_Problem_
Rewrite the lines from the one containing "Click the user profile sidebar icon" through the last line, replacing "Spotify" with "Deezer" and leaving everything else unchanged. Give only those lines.

------------------------------

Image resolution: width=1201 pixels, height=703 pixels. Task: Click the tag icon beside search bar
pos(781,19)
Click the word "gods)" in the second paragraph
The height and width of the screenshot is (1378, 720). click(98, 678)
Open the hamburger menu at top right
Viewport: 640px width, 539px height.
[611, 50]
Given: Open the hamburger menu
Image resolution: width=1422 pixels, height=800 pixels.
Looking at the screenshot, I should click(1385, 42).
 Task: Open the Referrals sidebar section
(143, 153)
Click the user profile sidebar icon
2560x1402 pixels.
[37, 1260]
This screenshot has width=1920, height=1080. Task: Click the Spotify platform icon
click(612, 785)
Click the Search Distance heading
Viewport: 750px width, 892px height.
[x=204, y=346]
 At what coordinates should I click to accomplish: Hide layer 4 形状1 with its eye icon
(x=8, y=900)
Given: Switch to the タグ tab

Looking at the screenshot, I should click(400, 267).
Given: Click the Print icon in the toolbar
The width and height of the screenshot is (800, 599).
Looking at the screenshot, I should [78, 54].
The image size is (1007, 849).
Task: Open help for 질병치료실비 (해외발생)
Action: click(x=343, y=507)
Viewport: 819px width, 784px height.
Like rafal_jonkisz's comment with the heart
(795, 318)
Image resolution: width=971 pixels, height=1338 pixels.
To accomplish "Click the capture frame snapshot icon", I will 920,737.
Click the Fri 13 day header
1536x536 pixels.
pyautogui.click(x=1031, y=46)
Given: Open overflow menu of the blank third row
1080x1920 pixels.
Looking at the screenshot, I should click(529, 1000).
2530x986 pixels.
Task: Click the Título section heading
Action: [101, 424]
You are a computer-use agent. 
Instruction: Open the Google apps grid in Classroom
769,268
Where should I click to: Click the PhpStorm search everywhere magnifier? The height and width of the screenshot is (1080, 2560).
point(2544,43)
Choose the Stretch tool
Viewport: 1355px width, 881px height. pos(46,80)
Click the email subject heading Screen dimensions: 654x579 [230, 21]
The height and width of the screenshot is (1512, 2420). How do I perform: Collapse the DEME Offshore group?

------------------------------

_Output for this exercise_
Click the user profile sidebar icon
2560x1402 pixels.
[37, 1260]
This screenshot has width=1920, height=1080. Task: Click the Deezer platform icon
click(612, 785)
Click the Search Distance heading
Viewport: 750px width, 892px height.
[x=204, y=346]
 At what coordinates should I click to accomplish: Hide layer 4 形状1 with its eye icon
(x=8, y=900)
Given: Switch to the タグ tab

Looking at the screenshot, I should click(400, 267).
Given: Click the Print icon in the toolbar
The width and height of the screenshot is (800, 599).
Looking at the screenshot, I should [78, 54].
The image size is (1007, 849).
Task: Open help for 질병치료실비 (해외발생)
Action: click(x=343, y=507)
Viewport: 819px width, 784px height.
Like rafal_jonkisz's comment with the heart
(795, 318)
Image resolution: width=971 pixels, height=1338 pixels.
To accomplish "Click the capture frame snapshot icon", I will 920,737.
Click the Fri 13 day header
1536x536 pixels.
pyautogui.click(x=1031, y=46)
Given: Open overflow menu of the blank third row
1080x1920 pixels.
Looking at the screenshot, I should click(529, 1000).
2530x986 pixels.
Task: Click the Título section heading
Action: [101, 424]
You are a computer-use agent. 
Instruction: Open the Google apps grid in Classroom
769,268
Where should I click to: Click the PhpStorm search everywhere magnifier? The height and width of the screenshot is (1080, 2560).
point(2544,43)
Choose the Stretch tool
Viewport: 1355px width, 881px height. pos(46,80)
Click the email subject heading Screen dimensions: 654x579 [230, 21]
The height and width of the screenshot is (1512, 2420). How do I perform: Collapse the DEME Offshore group?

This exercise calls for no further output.